Catholic Medical Quarterly Volume 74(4) Nov 2024
Book Review
A Defence of Monarchy. Catholics under a Protestant King
Edited by Joseph Shaw
Angelico Press
Reviewed by Dr Pravin
Thevathasan
A
fascinating collection of essays are found in this book. Really
challenging questions are examined. For example, why did not Queen
Elizabeth withhold her assent when the 1967 abortion law was passed? In
contrast, in 1990, Baudouin, late Catholic king of Belgium, did precisely
that. He asked the government to declare him temporarily unable to reign
so that he could avoid signing the measure into law. The Catholic
theologian Alan Firmister is quoted as saying that the British
constitutional system is immoral. He cites Pope Zachary as claiming that
"it is not appropriate for someone to bear the name of king while
exercising no actual power." James Bogle, the Catholic lawyer, argues
otherwise: the option of a temporary abdication was not available to Queen
Elizabeth.
The Catholic philosopher Joseph Shaw points out that the Queen was not even able to make a public protest about the legalisation of abortion because "by the most stringent constitutional convention, the monarchy must be publicly apolitical." Shaw also provides the reader with an excellent description of the difference between formal and material cooperation. We may have to cooperate in evil. But what we can never do is intend evil.
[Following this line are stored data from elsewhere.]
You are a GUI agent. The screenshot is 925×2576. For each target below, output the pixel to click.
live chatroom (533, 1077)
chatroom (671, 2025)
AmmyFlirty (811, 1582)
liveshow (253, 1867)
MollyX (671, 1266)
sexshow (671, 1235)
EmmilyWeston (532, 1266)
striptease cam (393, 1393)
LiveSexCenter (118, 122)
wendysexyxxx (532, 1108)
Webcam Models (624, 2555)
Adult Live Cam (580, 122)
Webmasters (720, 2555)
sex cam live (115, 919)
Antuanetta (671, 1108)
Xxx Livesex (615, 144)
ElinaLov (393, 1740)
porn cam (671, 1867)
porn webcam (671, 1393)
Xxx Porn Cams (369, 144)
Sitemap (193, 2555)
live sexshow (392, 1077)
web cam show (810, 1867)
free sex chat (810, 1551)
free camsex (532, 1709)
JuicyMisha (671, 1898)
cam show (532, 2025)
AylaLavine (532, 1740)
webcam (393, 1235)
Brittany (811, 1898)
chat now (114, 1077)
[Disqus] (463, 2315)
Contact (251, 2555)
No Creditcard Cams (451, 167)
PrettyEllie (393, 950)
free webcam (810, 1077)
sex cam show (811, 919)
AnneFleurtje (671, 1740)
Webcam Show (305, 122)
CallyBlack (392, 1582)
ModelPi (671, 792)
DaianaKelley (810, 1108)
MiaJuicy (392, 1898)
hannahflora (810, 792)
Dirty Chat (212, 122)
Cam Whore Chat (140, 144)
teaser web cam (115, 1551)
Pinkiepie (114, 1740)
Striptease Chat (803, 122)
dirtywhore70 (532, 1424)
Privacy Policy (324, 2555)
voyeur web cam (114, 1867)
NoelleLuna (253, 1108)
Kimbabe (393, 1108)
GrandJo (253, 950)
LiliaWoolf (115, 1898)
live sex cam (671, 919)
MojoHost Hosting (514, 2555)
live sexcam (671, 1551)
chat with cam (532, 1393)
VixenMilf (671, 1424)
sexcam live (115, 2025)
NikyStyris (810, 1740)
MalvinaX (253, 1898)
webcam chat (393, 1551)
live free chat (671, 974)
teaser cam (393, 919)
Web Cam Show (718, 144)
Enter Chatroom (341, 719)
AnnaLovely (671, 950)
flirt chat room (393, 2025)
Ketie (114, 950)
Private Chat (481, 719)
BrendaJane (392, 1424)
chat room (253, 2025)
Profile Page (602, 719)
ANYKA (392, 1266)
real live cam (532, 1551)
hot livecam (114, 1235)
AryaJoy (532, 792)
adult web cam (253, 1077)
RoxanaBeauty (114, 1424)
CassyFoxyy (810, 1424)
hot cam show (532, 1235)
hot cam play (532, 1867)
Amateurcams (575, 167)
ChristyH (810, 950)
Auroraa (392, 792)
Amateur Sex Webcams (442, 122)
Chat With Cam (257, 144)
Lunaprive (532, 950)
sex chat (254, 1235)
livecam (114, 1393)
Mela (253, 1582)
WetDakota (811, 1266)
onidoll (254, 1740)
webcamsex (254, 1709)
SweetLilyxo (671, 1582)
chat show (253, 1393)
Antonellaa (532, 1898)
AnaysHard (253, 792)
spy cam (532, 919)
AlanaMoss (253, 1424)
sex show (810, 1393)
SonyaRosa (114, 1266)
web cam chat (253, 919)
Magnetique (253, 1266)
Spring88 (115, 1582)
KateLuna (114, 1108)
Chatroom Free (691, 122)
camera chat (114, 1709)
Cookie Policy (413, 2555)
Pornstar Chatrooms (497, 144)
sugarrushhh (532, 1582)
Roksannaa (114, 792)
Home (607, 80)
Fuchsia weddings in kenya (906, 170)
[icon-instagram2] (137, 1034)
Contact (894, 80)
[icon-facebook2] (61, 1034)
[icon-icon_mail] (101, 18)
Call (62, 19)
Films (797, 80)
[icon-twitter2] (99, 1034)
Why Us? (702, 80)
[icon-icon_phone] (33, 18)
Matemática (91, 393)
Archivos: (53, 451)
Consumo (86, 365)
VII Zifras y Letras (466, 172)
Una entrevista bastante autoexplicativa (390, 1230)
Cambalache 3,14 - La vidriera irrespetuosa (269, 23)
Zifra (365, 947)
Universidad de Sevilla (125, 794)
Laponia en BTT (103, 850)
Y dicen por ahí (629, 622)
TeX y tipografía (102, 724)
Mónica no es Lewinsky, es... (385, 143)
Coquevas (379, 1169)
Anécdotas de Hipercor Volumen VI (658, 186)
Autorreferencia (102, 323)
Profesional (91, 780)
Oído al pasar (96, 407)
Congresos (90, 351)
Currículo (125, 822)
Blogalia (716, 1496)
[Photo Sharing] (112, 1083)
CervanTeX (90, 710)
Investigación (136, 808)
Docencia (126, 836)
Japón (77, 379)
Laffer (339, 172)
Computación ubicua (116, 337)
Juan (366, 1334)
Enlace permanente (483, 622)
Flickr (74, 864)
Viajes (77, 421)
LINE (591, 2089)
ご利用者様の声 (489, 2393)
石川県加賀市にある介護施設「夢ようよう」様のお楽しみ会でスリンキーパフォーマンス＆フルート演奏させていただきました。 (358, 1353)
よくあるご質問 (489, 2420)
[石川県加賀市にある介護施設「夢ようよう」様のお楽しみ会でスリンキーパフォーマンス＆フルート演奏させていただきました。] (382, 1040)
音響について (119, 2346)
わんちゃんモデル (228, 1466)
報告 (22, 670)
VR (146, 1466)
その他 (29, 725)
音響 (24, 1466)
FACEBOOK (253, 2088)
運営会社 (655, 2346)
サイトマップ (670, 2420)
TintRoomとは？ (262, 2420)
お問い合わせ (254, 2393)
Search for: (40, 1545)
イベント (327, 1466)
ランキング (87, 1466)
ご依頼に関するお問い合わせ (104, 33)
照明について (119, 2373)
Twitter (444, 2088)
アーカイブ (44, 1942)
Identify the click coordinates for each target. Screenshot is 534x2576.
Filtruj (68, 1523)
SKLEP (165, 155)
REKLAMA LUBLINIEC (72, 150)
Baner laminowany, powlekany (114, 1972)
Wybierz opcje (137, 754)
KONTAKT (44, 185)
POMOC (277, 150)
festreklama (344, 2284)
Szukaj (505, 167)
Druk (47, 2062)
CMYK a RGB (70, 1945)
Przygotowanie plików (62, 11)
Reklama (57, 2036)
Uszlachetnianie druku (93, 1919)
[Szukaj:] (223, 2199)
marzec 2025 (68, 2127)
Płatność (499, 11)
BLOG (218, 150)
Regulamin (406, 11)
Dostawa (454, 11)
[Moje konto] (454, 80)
In an excellent chapter in defence of the monarchy, Catholic writer Sohrab Ahmari argues that human beings are "wired" for ritual. The coronation ritual was indeed moving. Such rituals are "needed for decent and stable societies." The purpose of the coronation ritual, argues Ahmari, was to "erase" Charles as an individual. He is now king. The ritual is profoundly Christian: when he was anointed with oil, we were reminded that such oils have always been the "mark of the self-sacrificing King of Kings: Jesus is anointed before he undergoes his passion, death and burial. " Charles, as a Christian statesman, is now united with the sacrifice of Christ.